Tuesday, November 10, 2015

David Sedaris’ Dress Your Family in Corduroy and Denim: A Book Review



David Sedaris’ Dress Your Family in Corduroy and Denim stands as another strong effort by the essayist. It rings of everything typically of Sedaris-humor: awkwardness, an honest examination of both reality and society, and of course and increasingly metatextual awareness generated by the fact that the author’s family is now well aware that they are fodder for his writing. Of course, even their fears have become material and their requests to be off the record put on open display.

While the text is not innovative, and in my opinion as interesting as some of his other works, Sedaris has a way of turning the mundane into something interesting. How else could one enjoy hearing about running an apartment complex or the strange events of a biker wedding?

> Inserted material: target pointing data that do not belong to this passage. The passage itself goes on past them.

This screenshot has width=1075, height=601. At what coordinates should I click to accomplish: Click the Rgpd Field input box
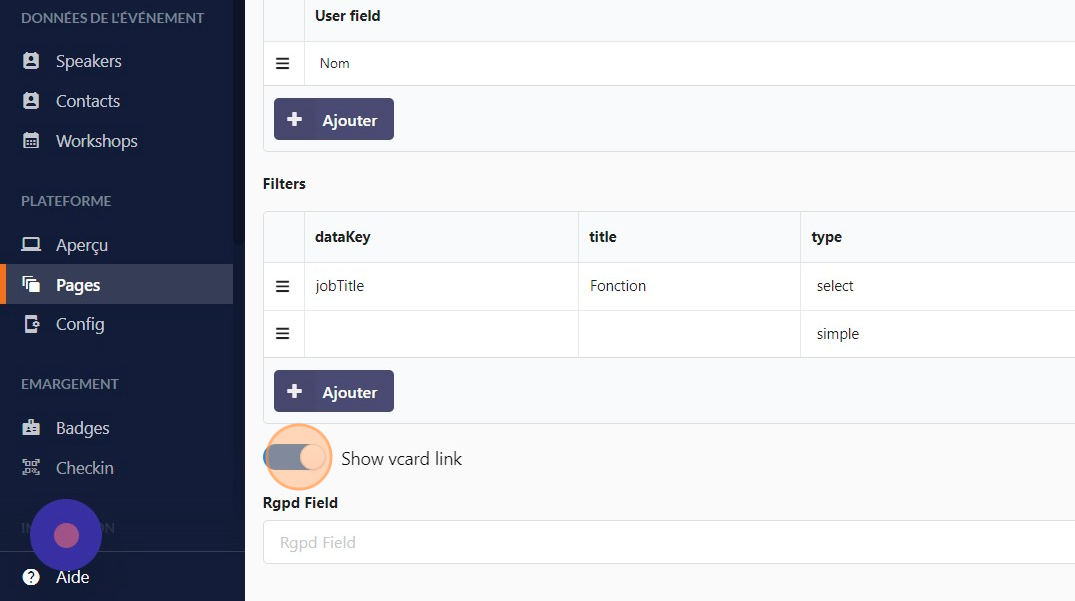point(668,542)
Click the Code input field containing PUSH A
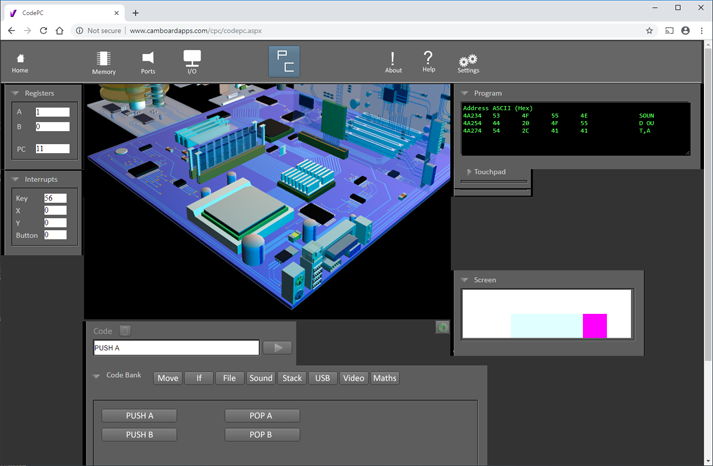This screenshot has height=466, width=713. pos(176,348)
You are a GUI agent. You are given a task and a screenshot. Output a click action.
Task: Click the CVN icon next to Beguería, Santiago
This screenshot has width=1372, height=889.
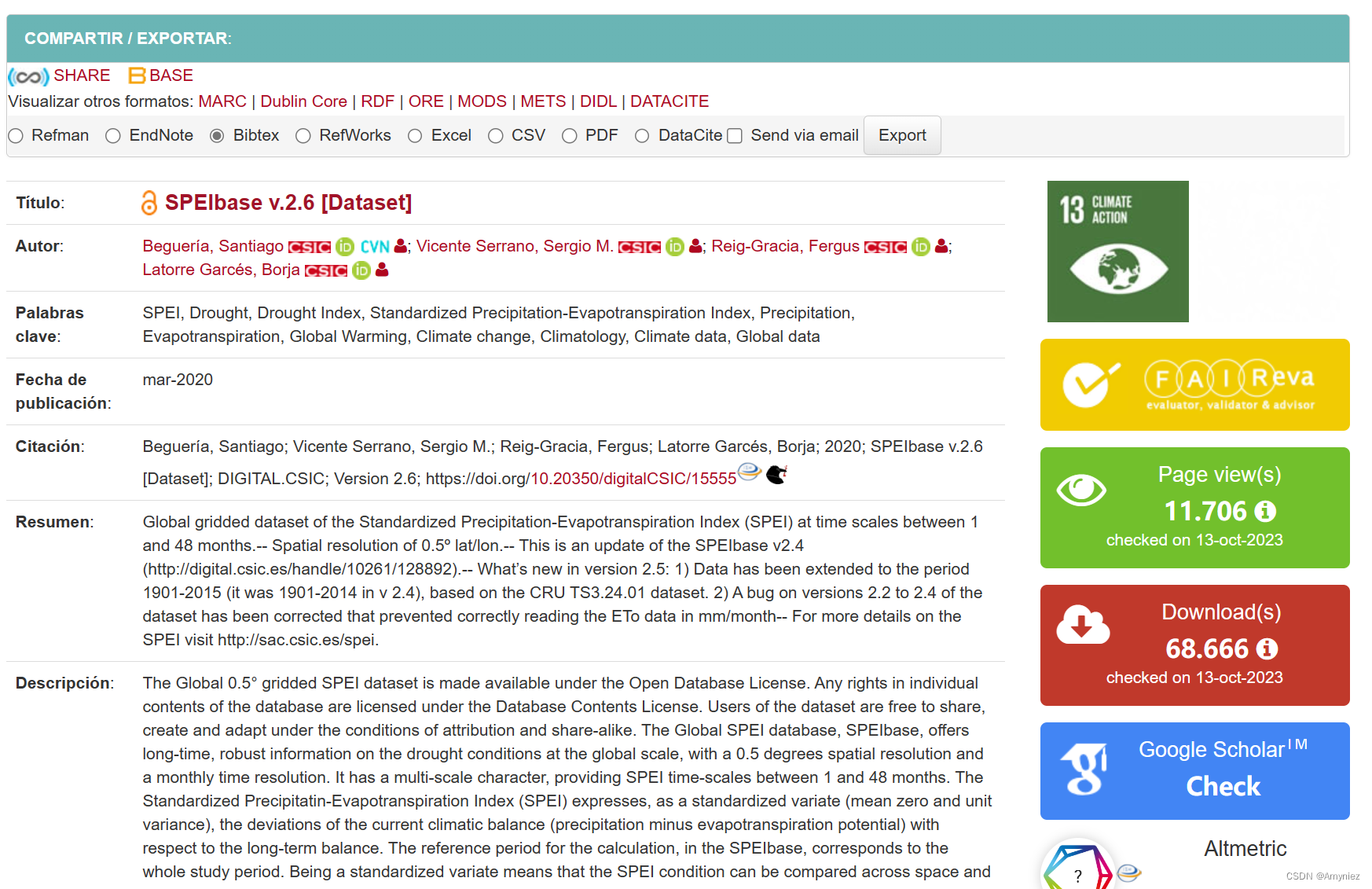375,246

Yet Sedaris makes menial landscaping and domicile upkeep sound fun while transforming his brother into a redneck alien that struggles to comprehend fatherhood. As always she strikes a balance, lingering in the general humanity of us all, finding our shared experiences. Everyone struggles with the kids, gets together with friends from high school or college in order to awkwardly reminisce, and deals with family oddities. It is here that Sedaris captures us, it is here that his constant reader returns.

For the newbies, give the text a shot, chuckle a bit, and expand your scope on the world while remembering that the human experience is just that, an experience.